We reject the coalition's reckless urge to spend this $380 million. Again, this demonstrates our commitment, as we have done in the last two years, to sensible savings measures. As the member for Jagajaga has pointed out, there is $2 billion there. We have also supported $20 billion in savings proposed by the government, and in the last week or so we supported another government bill that amended a range of tax laws and other laws, saving $1.4 billion. We have committed ourselves to sensible agreements and sensible arrangements when the government has put them forward. We as an opposition have agreed many times with what the government has done. In my shadow portfolio areas of Indigenous affairs and ageing, there have been many government proposals by way of legislation, guidelines and regulation that we have agreed to. We have disagreed on a number of occasions, but we will commit ourselves to sensible savings and we will stand up for families.

One thing about the Labor Party that has been quite evident in the last two years is that our standing up for families has resulted in the turfing out of a Prime Minister and the eradication of a Treasurer from this chamber with the loss of his job. That and the changes to many ministerial positions have been a result of Labor standing up for families. We know, and in their heart of hearts those opposite know, that this legislation before the chamber is all about an attack on families.

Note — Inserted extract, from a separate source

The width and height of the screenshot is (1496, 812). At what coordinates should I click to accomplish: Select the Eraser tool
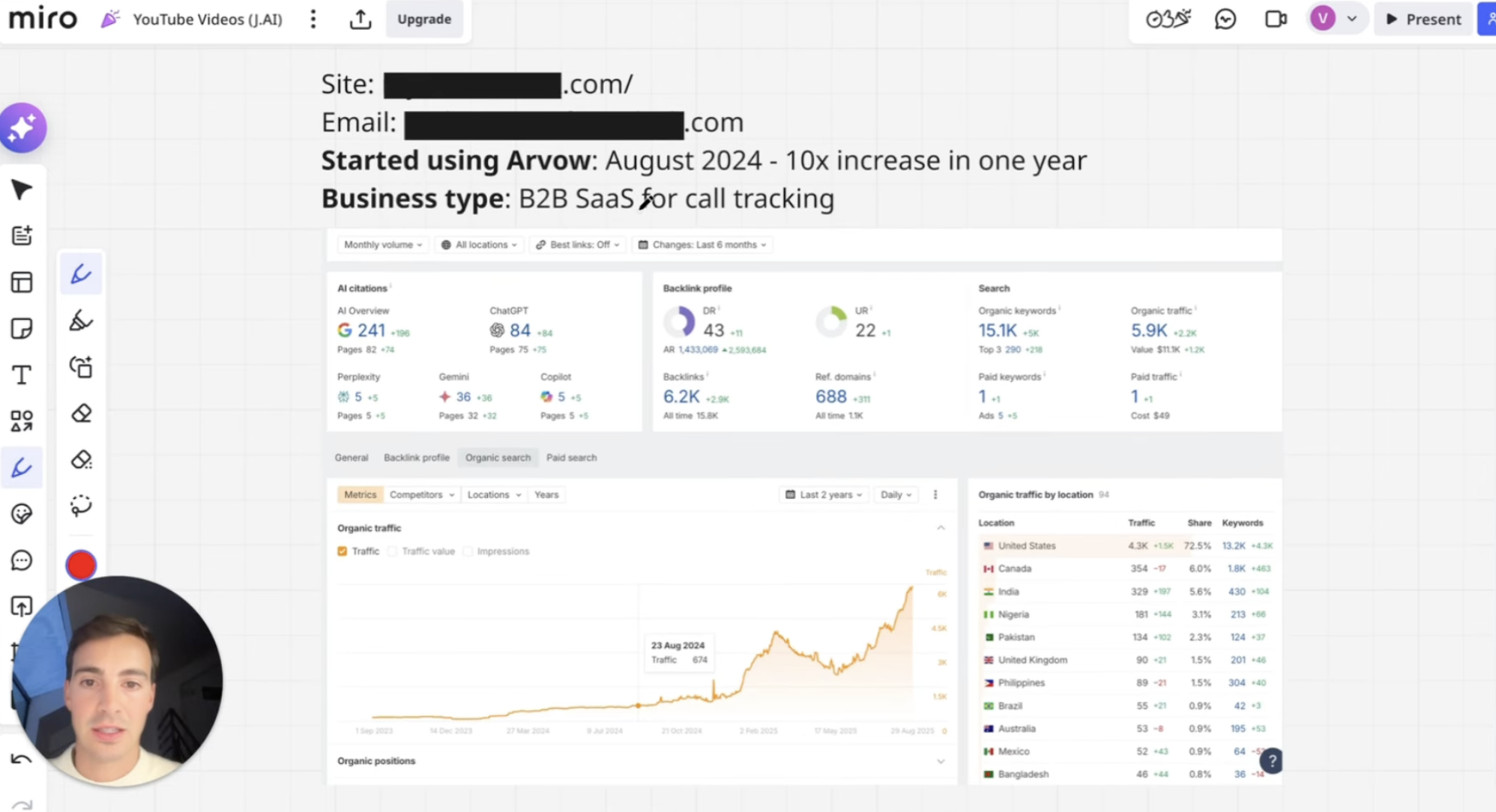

They cannot claim they are a party that supports families and family values if their idea of supporting family values is to cut the financial support families need. It is a false statement, and once again it is the Labor Party that is standing up for family values and the economic security of those families, as demonstrated by the values we have shown in the last two years. Those opposite have not stood up for families. They have not stood up for the things that enable families to meet their budgets and the values that they hold dear, and they should hang their heads in shame.